As we’ve touched on in the past, there’s nothing worse than having an otherwise regularly functioning kitchen appliance that’s broken down when you need it most. Whether you’re seeking to cook the best Thanksgiving meal possible or you’re merely refrigerating some produce that you recently purchased for that clean juice cleanse, everyone has a good reason to keep their kitchen appliances in fully functioning condition.

While these aren’t quite universally owned household items, the vast majority of Americans at least own basic kitchen appliances like a refrigerator, an oven, or a stove, and many also own a dishwasher or a separate freezer. While kitchen appliances and other types of appliances add a lot of convenience to our hectic and crazy lives, they can also be costly to repair or even outright replace. In order to successfully and properly care for your kitchen appliances, it is important to be familiar with several common myths and misunderstands about appliance repair – particularly, kitchen appliance repair.

- _MATERIAL_

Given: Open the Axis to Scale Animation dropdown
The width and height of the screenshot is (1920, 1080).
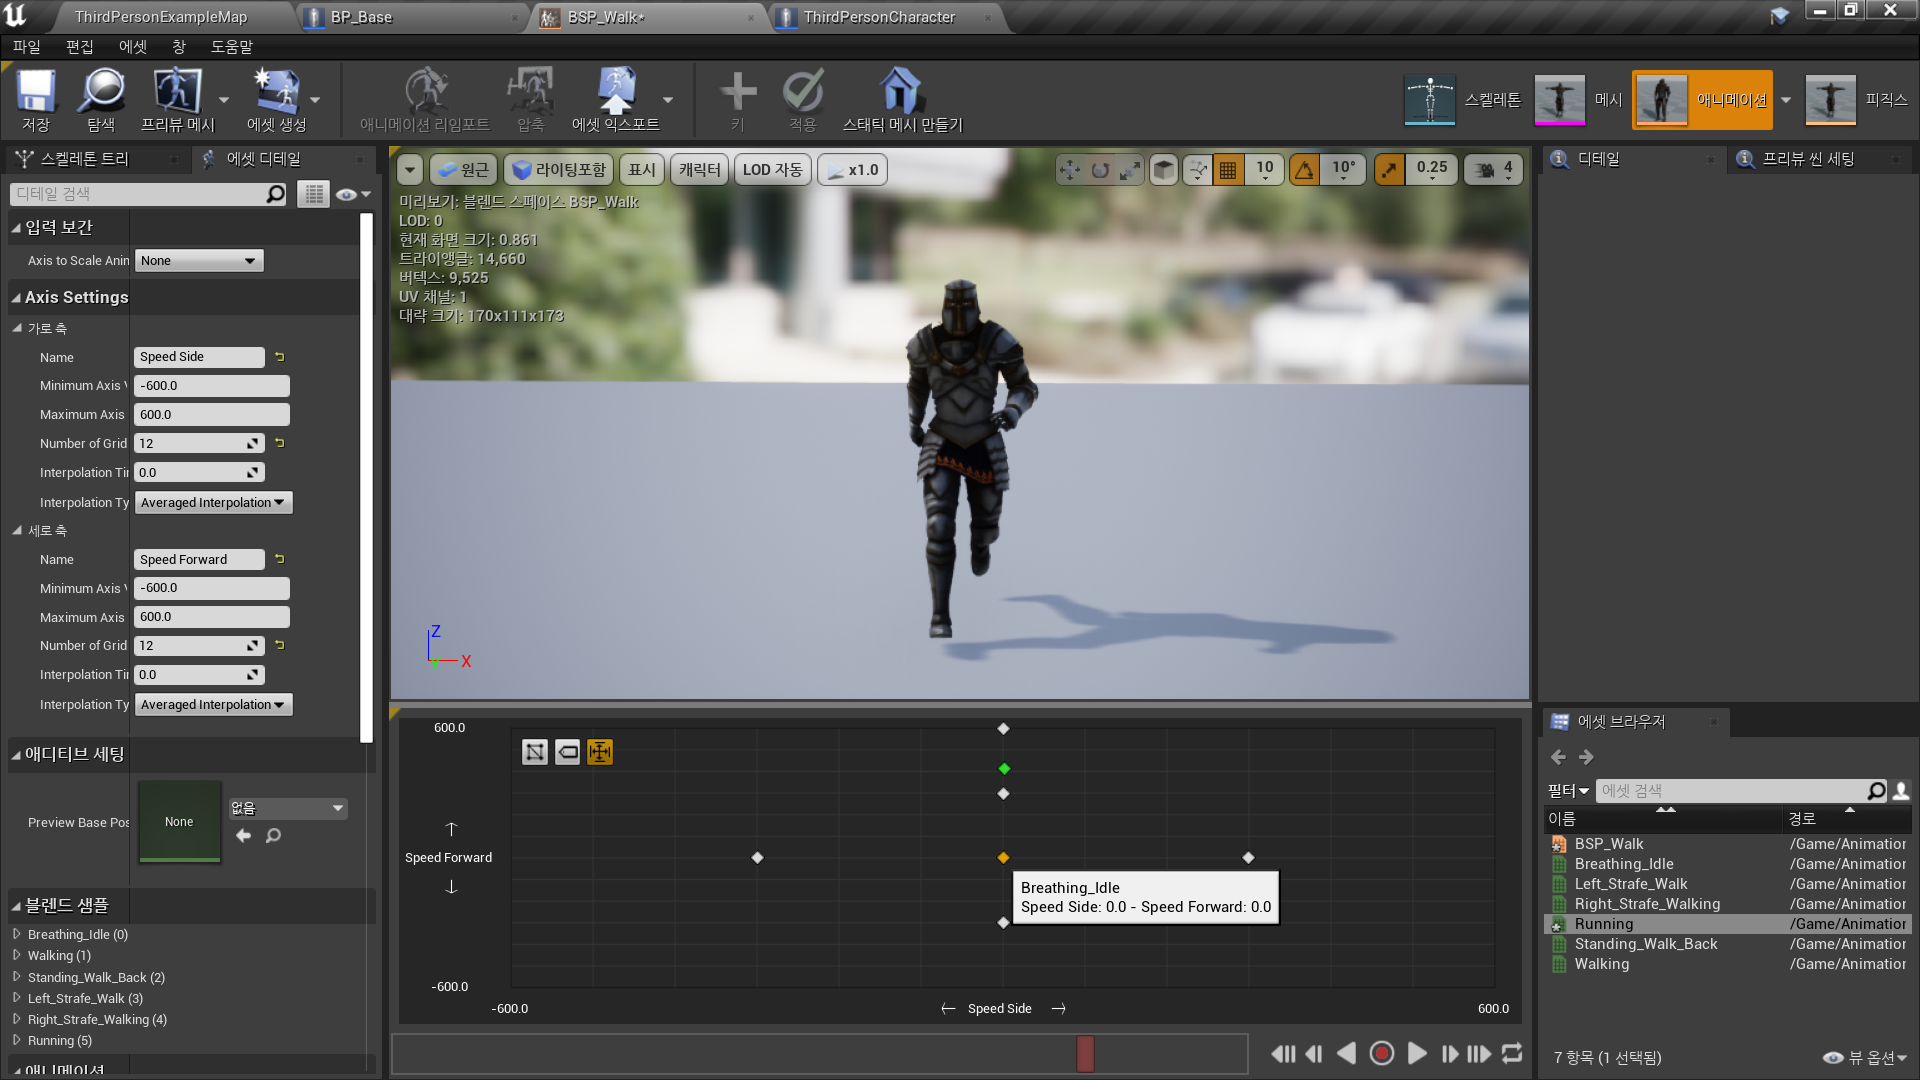Looking at the screenshot, I should coord(198,261).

- _EXERCISE PROMPT_
Answer these about the passage on kitchen appliance repair:
(a) What two reasons for keeping appliances working does the opening paragraph give?
(b) Besides a refrigerator, an oven, or a stove, which appliances does it say many Americans also own?
(c) What does it say appliances can be costly to do?

- _TASK OUTPUT_
(a) Cooking the best Thanksgiving meal possible, and refrigerating produce recently bought for a clean juice cleanse.
(b) A dishwasher or a separate freezer.
(c) Repair, or even outright replace.